Should be '-l raid10 -p n2'.

[ ... ]

>   mdadm -C /dev/r10f2 -l raid0 -n 3 /dev/mirr1 /dev/mirr2 /dev/mirr3

Should be '/dev/raid10f3'. The mostly equivalent RAID10,n3
layout:

   mdadm -C /dev/r10f3 -l raid10 -p n3 -n 6  \
     /dev/sda1 /dev/sdb2 /dev/sdc3 \
     /dev/sdb1 /dev/sda2 /dev/sda3 \
     /dev/sdc1 /dev/sda2 /dev/sdb3

(BTW I haven't tried any of these commands)

Re: XFS on top RAID10 with odd drives count and 2 near copies

[Peter Grandi]

[ ... ]

>> What is the stripe spindle width of a 7 drive mdraid near array?

> With "near" layout, it is basically 3.5 spindles. [ ... ]

[ ... ]

>> [ ... ] The n,r rotate the data and mirror data writes around
>> the 4 drives.  So it is possible, and I assume this is the
>> case, to write data and mirror data 4 times, making the
>> stripe width 4, even though this takes twice as many RAID IOs
>> compared to the standard RAID10 lyout. [ ... ]

> I think you are probably right here - it doesn't make sense to
> talk about a "3.5" spindle width.

As per my previous argument, the XFS stripe width here does not
matter, so the question here is really:

 "What is the IO transaction size that gives best sustained
  sequential single thread performance with 'O_DIRECT'?"

Note that the "with 'O_DIRECT'" qualification matters a great
deal because otherwise the page cache makes the application's IO
size largely irrelevant, making relevant the rate at which it
would issue read or write requests.

While I understand why a tempting answer is 3.5 *chunks*, the
best answer is 7 chunks because:

  * With a '2' layout the chunk pattern repeats every 14 chunks
    (more generally over the GCF of '2' and the number of
    devices in a stripe) so we need only consider two.

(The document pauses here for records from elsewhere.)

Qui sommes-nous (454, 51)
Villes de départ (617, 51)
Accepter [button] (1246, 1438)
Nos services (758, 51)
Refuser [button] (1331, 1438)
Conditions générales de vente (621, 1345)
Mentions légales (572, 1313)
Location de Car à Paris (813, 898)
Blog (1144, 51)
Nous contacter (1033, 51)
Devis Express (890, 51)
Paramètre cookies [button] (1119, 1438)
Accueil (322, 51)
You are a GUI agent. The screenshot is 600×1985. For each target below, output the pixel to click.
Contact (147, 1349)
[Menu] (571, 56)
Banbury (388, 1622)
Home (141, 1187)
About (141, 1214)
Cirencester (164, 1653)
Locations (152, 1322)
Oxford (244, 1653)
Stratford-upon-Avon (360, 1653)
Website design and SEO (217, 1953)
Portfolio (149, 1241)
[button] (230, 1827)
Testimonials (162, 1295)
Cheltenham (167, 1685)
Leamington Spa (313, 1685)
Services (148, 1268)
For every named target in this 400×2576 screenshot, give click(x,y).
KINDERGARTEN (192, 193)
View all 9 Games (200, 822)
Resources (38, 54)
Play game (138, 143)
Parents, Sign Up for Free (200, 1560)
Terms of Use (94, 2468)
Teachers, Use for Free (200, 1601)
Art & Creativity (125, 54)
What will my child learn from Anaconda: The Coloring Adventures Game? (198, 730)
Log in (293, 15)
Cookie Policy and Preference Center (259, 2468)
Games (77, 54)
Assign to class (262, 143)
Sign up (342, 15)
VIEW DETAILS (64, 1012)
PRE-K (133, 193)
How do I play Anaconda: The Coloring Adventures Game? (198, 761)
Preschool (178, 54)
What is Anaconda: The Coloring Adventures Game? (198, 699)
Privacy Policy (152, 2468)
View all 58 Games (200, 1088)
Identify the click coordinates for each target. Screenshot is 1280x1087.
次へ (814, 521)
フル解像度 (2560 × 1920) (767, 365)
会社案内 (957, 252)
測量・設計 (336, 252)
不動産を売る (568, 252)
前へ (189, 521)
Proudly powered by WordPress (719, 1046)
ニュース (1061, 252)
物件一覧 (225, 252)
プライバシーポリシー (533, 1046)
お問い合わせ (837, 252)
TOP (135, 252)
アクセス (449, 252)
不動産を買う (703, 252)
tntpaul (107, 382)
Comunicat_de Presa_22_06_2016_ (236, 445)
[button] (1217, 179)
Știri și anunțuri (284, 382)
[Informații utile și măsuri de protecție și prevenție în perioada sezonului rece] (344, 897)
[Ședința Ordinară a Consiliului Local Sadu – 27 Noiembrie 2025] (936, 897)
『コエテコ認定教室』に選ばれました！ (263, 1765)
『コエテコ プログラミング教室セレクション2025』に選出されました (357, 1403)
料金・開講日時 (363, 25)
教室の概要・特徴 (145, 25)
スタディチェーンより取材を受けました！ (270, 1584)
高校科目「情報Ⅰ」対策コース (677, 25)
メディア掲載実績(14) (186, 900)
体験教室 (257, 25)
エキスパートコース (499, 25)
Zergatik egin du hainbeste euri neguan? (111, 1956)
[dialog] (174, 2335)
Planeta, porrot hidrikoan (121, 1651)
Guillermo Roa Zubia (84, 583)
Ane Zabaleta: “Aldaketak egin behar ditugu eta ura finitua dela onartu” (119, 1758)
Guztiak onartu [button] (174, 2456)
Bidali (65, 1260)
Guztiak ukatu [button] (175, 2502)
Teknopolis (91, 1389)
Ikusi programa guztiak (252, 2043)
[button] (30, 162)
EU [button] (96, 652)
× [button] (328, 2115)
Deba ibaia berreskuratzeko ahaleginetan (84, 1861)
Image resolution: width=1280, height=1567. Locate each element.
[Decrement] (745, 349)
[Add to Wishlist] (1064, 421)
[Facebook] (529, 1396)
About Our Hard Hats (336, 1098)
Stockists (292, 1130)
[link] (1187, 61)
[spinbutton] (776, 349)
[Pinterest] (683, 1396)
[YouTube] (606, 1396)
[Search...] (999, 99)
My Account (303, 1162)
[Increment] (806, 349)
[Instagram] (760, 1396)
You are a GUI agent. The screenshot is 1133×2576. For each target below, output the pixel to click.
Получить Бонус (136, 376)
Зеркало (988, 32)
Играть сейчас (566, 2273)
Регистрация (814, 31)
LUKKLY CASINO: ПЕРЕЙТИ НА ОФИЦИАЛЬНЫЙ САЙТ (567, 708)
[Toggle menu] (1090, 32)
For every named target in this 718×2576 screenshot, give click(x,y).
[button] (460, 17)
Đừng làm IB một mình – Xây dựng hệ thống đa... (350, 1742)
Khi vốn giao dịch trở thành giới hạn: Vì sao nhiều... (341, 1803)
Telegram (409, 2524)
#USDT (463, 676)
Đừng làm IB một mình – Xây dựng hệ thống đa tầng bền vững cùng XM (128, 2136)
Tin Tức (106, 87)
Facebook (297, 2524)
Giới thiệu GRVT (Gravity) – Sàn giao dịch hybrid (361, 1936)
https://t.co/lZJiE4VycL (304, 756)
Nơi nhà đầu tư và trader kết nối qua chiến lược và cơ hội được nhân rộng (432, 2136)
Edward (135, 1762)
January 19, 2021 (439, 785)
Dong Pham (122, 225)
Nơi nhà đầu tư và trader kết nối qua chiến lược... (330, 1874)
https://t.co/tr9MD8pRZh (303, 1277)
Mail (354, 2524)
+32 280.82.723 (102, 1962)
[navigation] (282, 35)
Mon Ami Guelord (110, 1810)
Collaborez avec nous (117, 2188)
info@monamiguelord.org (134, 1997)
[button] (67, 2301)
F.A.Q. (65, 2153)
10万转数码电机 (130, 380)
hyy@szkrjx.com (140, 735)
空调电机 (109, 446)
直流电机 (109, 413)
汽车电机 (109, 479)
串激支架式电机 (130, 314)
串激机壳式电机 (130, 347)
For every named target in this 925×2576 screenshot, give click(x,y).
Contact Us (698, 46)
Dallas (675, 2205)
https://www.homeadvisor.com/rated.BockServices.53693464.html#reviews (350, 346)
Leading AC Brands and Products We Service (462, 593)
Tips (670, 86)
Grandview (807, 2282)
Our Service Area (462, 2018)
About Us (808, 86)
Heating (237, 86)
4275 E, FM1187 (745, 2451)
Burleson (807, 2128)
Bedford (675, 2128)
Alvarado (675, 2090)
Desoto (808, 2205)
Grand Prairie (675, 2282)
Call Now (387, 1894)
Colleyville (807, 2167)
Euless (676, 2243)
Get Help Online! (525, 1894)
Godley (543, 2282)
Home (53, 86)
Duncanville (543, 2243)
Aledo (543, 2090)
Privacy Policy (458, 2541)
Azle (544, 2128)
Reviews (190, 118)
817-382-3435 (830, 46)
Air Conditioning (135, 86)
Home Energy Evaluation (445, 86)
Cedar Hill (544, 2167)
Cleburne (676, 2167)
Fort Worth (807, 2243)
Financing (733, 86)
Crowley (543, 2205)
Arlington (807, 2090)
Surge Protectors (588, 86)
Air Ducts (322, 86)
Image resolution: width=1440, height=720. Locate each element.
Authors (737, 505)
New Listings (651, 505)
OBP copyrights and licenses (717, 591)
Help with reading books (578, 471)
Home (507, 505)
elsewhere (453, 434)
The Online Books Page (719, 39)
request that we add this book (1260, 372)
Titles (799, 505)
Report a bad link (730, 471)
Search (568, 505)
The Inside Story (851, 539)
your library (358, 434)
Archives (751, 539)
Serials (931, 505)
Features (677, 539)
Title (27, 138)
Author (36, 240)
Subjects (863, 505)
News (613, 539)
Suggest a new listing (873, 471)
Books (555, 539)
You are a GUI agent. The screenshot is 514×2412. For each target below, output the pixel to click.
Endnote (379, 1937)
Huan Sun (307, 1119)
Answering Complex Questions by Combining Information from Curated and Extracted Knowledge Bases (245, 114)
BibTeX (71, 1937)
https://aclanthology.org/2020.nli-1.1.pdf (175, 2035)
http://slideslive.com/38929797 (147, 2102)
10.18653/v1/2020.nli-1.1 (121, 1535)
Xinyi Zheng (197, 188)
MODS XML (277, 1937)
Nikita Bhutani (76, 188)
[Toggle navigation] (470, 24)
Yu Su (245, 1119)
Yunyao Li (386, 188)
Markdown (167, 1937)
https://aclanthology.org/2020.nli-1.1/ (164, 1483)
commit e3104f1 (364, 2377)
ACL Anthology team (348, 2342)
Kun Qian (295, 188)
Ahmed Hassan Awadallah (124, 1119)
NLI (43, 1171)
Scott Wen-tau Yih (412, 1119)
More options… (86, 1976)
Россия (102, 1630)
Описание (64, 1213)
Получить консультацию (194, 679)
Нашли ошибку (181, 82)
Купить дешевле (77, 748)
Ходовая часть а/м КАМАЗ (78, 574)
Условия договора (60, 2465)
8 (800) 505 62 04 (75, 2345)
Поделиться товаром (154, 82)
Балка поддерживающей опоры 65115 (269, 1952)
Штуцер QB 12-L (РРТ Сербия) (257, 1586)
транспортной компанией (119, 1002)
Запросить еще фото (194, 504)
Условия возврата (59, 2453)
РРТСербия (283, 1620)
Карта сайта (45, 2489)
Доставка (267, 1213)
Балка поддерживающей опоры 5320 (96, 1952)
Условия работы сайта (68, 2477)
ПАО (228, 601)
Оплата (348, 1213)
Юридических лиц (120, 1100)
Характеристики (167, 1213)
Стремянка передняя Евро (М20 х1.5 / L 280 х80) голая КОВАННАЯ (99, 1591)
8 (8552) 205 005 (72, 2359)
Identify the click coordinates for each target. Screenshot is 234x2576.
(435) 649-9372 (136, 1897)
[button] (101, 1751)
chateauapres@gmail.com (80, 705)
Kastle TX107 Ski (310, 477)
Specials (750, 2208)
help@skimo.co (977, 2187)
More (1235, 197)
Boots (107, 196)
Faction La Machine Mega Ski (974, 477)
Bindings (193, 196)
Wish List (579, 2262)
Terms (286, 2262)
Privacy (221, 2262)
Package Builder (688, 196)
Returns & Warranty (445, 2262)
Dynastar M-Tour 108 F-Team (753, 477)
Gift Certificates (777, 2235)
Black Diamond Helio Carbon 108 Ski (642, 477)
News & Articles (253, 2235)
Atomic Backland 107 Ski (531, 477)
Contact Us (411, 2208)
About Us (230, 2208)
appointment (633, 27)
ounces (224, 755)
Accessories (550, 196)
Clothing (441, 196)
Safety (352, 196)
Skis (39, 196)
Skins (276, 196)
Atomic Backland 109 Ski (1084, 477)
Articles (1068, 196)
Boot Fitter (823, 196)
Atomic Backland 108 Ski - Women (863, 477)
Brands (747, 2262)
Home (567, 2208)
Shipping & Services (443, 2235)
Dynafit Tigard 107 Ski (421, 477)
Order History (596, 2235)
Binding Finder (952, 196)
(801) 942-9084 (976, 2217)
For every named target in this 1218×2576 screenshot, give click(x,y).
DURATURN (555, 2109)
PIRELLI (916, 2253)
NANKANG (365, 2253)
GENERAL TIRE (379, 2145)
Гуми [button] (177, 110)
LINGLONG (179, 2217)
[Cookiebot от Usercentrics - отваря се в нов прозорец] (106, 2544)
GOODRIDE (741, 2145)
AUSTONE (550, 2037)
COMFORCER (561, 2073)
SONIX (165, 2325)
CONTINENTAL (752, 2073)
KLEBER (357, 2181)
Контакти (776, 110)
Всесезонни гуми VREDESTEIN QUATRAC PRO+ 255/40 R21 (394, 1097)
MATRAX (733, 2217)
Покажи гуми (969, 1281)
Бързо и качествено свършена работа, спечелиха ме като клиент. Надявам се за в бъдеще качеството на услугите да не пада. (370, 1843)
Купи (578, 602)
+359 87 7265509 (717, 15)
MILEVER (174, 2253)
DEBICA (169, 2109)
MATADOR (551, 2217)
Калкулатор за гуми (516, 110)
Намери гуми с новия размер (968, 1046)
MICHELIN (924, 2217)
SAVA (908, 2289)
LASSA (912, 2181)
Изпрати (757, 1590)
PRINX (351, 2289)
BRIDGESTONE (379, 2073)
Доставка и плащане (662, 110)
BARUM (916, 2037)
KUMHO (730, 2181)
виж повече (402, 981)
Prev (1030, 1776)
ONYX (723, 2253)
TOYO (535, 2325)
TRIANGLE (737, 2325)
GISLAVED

  * In the first stripe there are 3 pairs and at end one half
    pair, and in the second stripe there is one half pair and 3
    pairs.

  * It is pointless for *single threaded* access to read both
    chunks in a mirror pair. Without loss of generality, let's
    assume that we read just the first.

  * Then in the first stripe we can read 4 chunks in parallel,
    and in the second stripe 3, as the first chunk of that stripe
    is a copy of one we already read in the first row.

  * We don't need to choose between 3, 4 or 3.5 chunks; because
    if we read 7 chunks at a time we end up reading two full
    stripes, in the shortest time possible for two stripes.

  * The same argument applies to both reads and writes, even if
    writes have to write both members of each pair.

  * Stripe boundaries don't matter, but chunk boundaries matter
    to maximize the transfer per disk, if transfers have
    noticeable fixed costs that matters.

Thus in some way it is 3.5 chunks per stripe "on average".

> If you call it 7, then it should work well even though each
> write takes two operations.

The number is right, but per the argument above this applies to
both reads and writes (with the given qualifications), and the
"two operations" probably means "over two stripes".